* **Task directions**: Using the entries that follow, transcribe only the lines from the line with "Instruction: Click the Select or search label" to the line with "Click the Orca", both included, exactly as they stand and without pictures.

* **Data extracts**:

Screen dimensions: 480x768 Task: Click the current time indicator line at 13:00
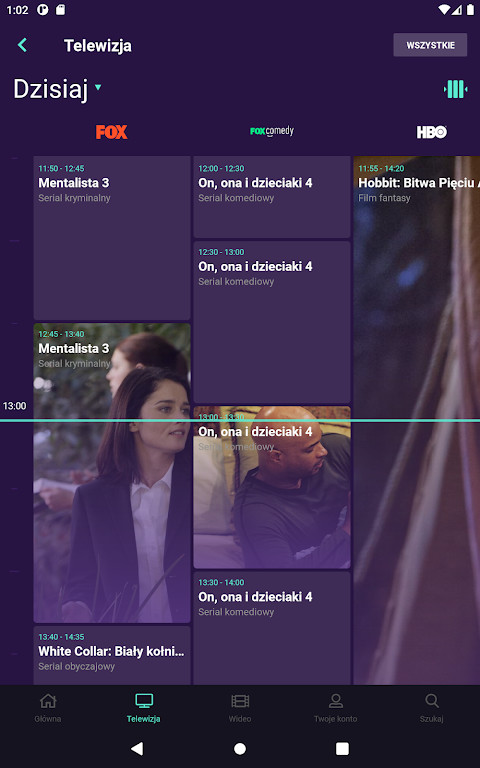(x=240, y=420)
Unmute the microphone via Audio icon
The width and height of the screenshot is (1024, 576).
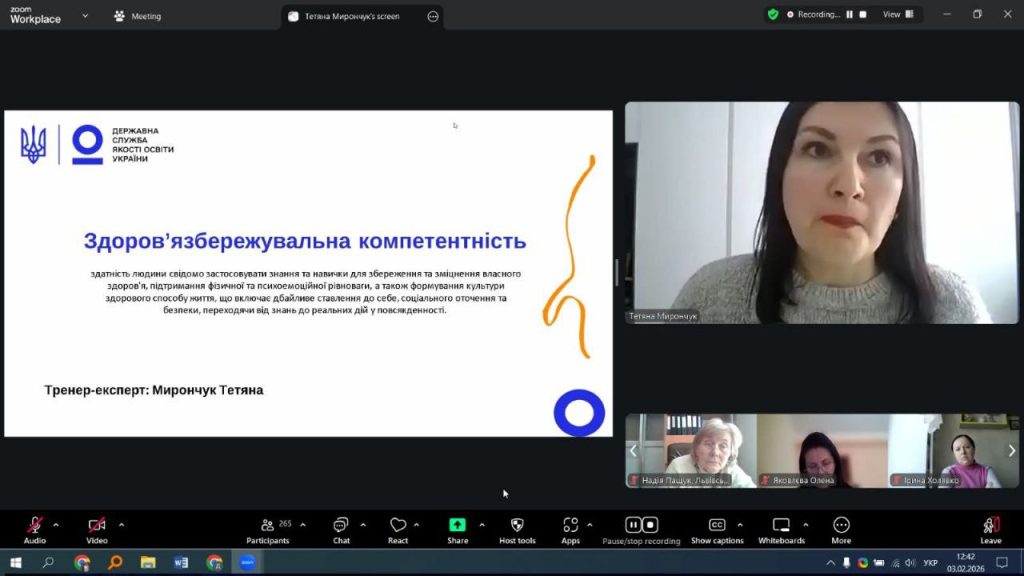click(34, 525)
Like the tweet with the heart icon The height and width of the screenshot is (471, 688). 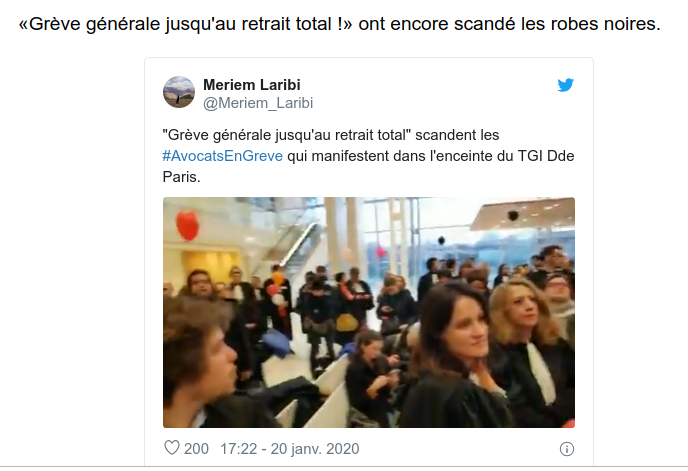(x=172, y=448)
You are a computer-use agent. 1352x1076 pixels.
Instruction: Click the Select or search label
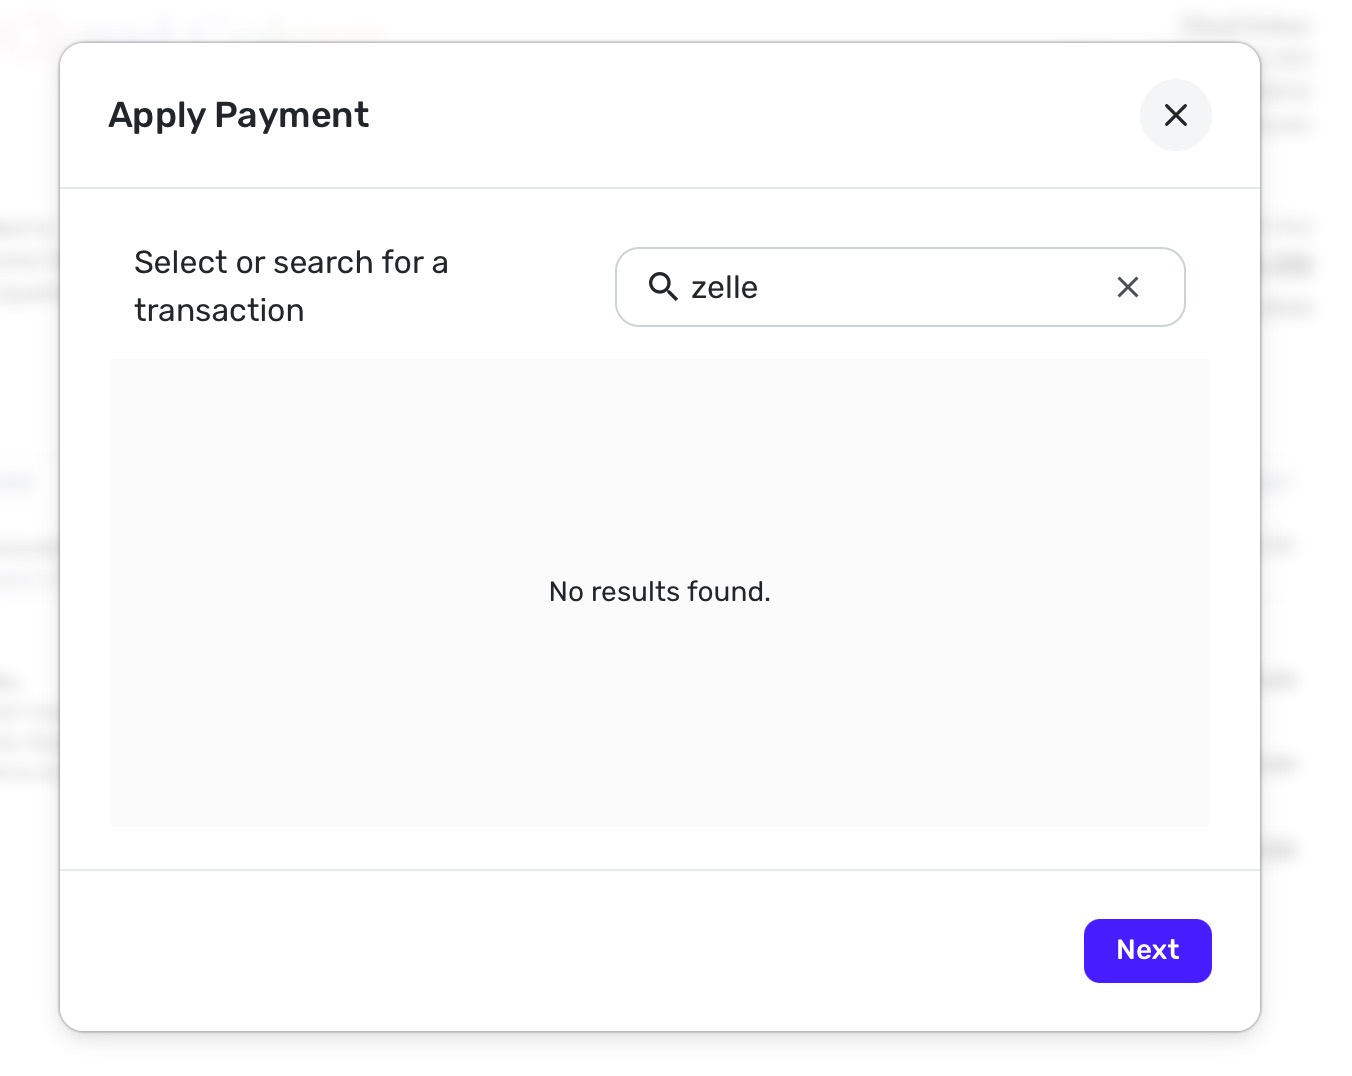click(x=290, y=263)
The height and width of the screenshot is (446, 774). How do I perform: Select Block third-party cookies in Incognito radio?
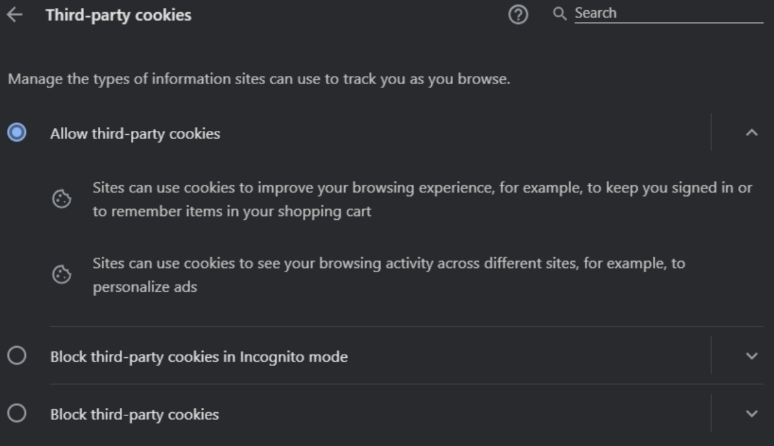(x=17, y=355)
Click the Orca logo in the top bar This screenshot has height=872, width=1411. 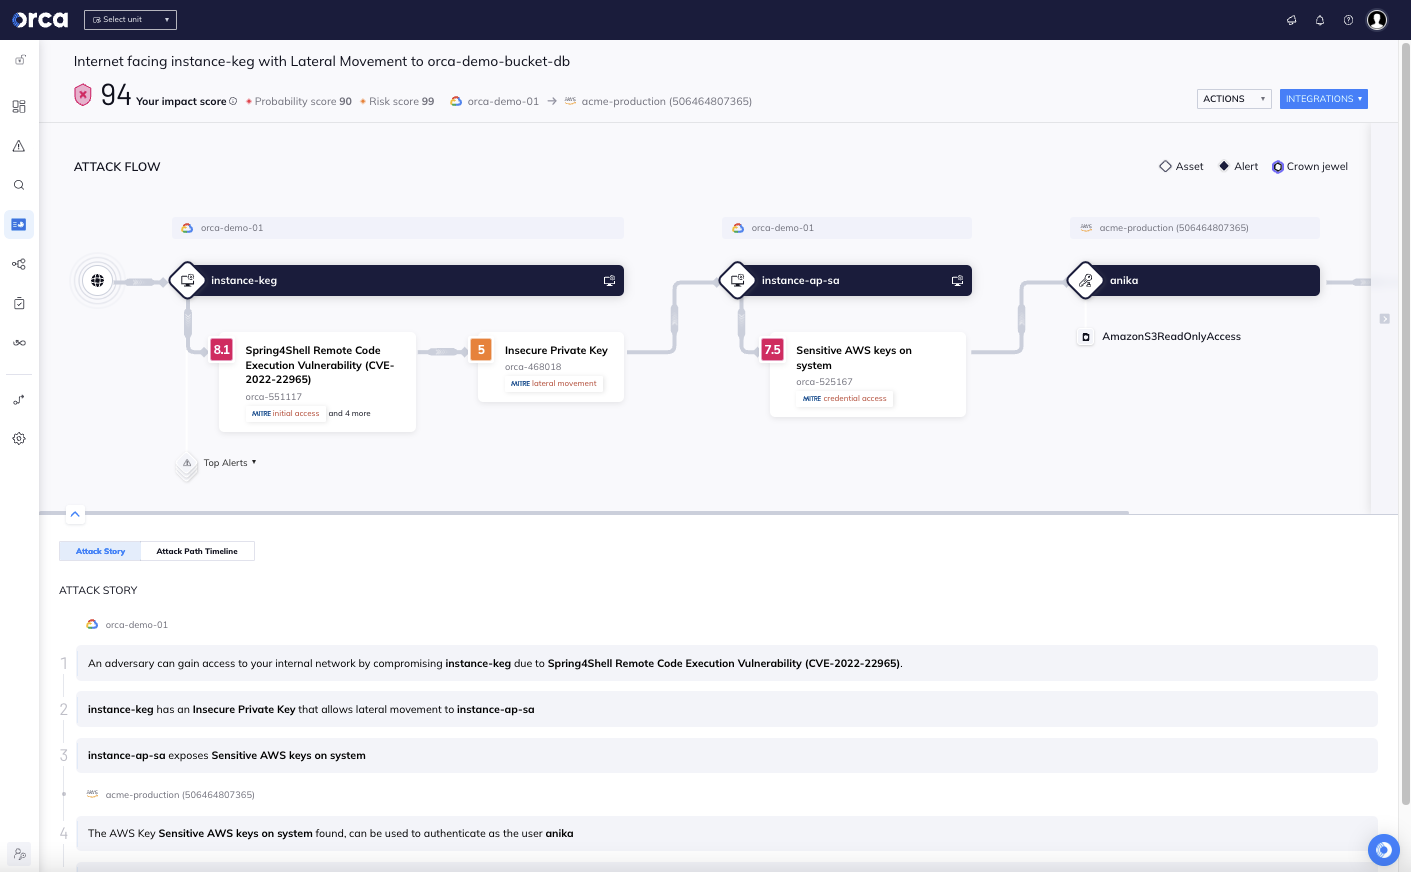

==

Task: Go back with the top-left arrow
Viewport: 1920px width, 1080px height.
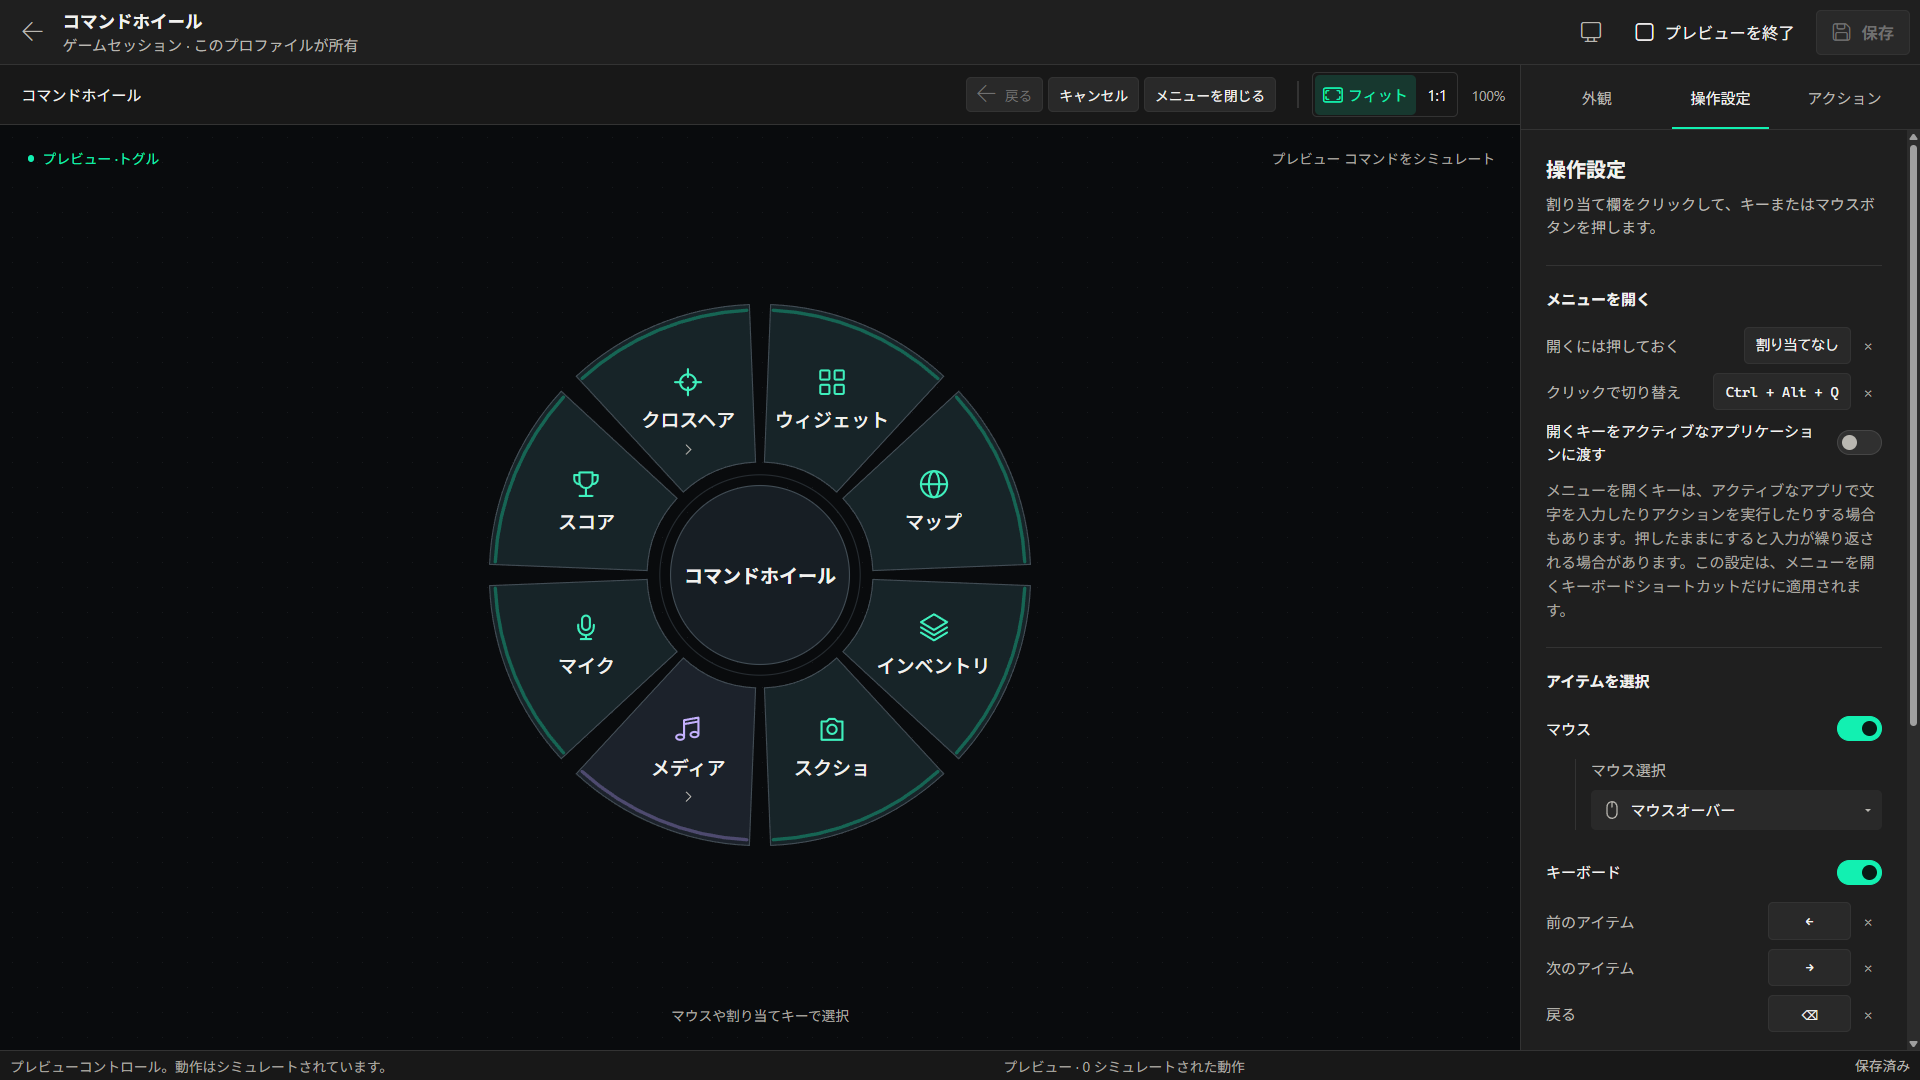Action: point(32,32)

==

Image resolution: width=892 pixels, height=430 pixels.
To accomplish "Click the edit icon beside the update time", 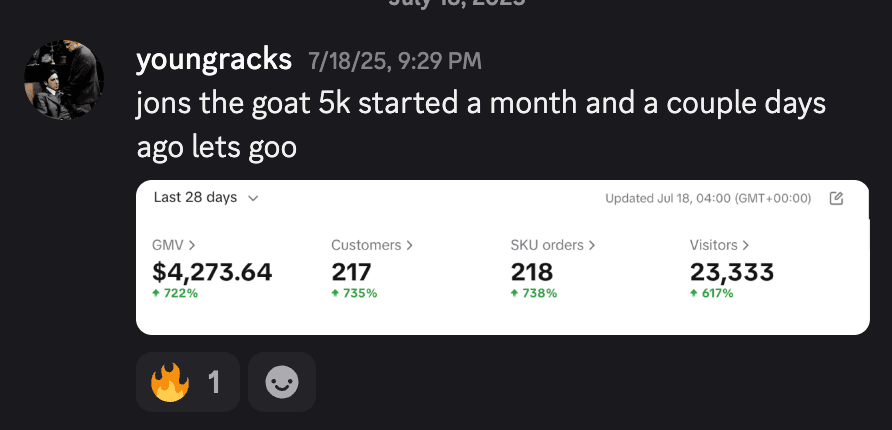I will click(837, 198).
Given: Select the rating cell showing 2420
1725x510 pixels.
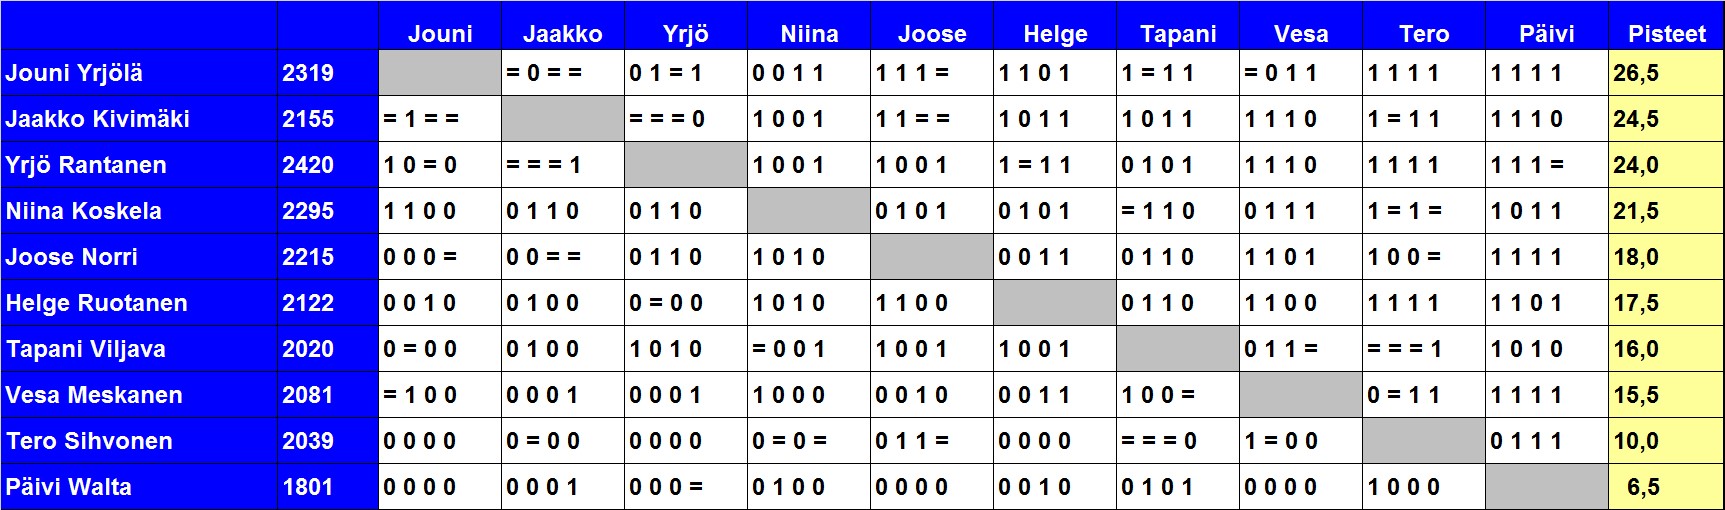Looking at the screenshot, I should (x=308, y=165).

* **Response area**:
Instruction: Click the Select or search label
click(x=290, y=263)
The height and width of the screenshot is (446, 774). How do I perform: Select Block third-party cookies in Incognito radio?
(x=17, y=355)
Click the Orca logo in the top bar This screenshot has height=872, width=1411. 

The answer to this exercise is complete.